Insoluble fiber promotes regular bowel movements because it increases stool bulk, speeds up the elimination of waste through the colon, and maintains intestinal pH.
Many whole foods that contain insoluble fiber also contain soluble fiber.
The great sources of insoluble fiber are:
- bran cereal
- Most whole grains
- Vegetables like okra and corn
- and more
Now that you know why fiber is so important to your health, you might be thinking, “Well, I saw a commercial about adding powdered fiber to my water so I could make sure I’m eating enough fiber and reaping the benefits the easy way.” First things first, if you can eat fiber from whole food sources, this is the best possible option.
We’re still learning how whole foods work synergistically from the different nutrients, antioxidants, and types of fiber found in one whole food. Eating whole foods as the main source of fiber instead of supplements also promotes health relationship with food, encourages you to cook healthy, and challenges you to practice what you’re learning now!
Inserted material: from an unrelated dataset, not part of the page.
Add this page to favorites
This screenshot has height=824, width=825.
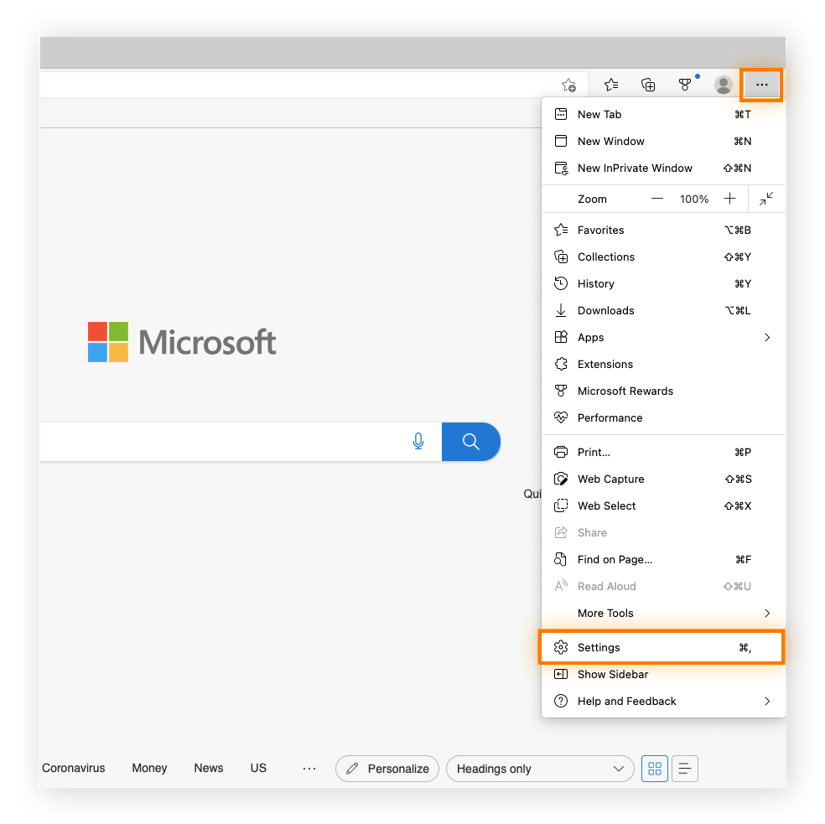pyautogui.click(x=569, y=85)
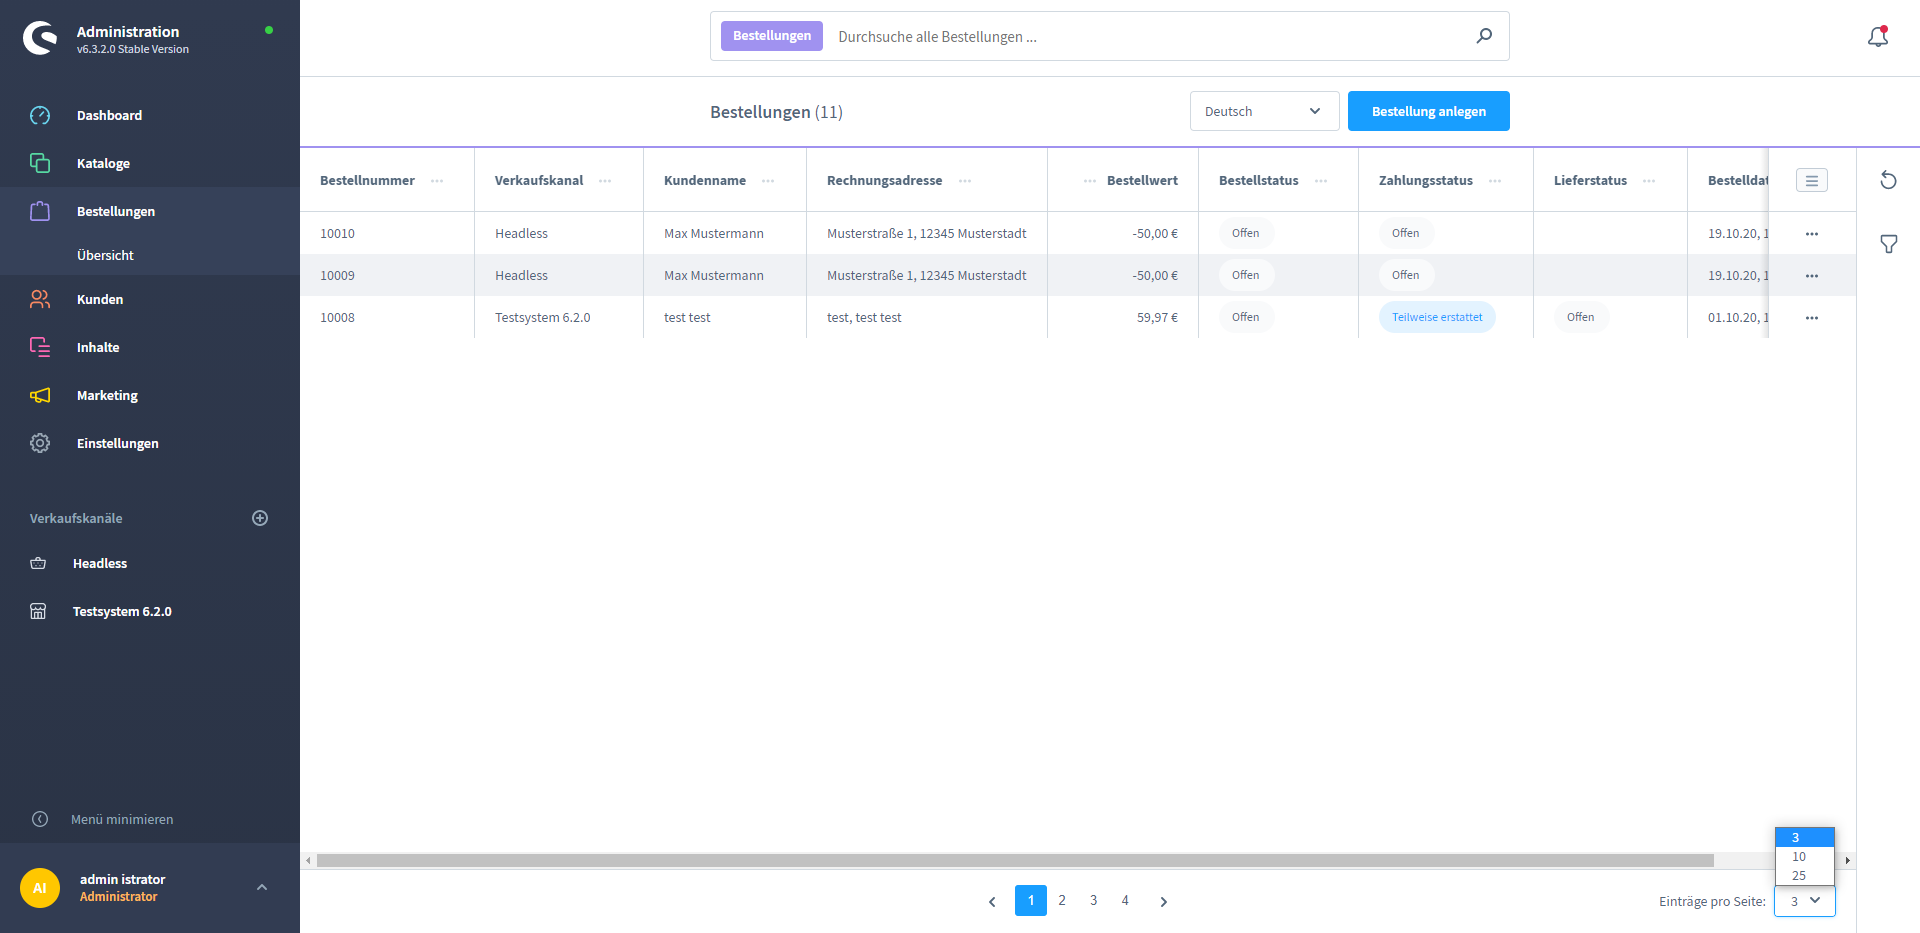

Fiber supplements should really be a last resort after you have exhausted high fiber foods and/or if you have a health condition that requires you to take them frequently according to your doctor. If you’re looking for a fiber supplement, be sure to check with your dietitian to make sure which one is the best option for you. Always look for organic varieties, supplement companies USP They are certified, and follow your dietitian or doctor’s directions for taking them.
What do you do now that you know why fiber is so important?
Now that you know why fiber is so important, the first step is to stock your pantry and refrigerator with some high-fiber foods so you can include them in your meals. As you go to prepare each of your meals, be sure to check your plate to see which nutrients are great sources of fiber, and if you’re missing fiber, go back to the list to add some. With practice, you will easily be able to remember high-fiber foods that are easy to add to different types of meals!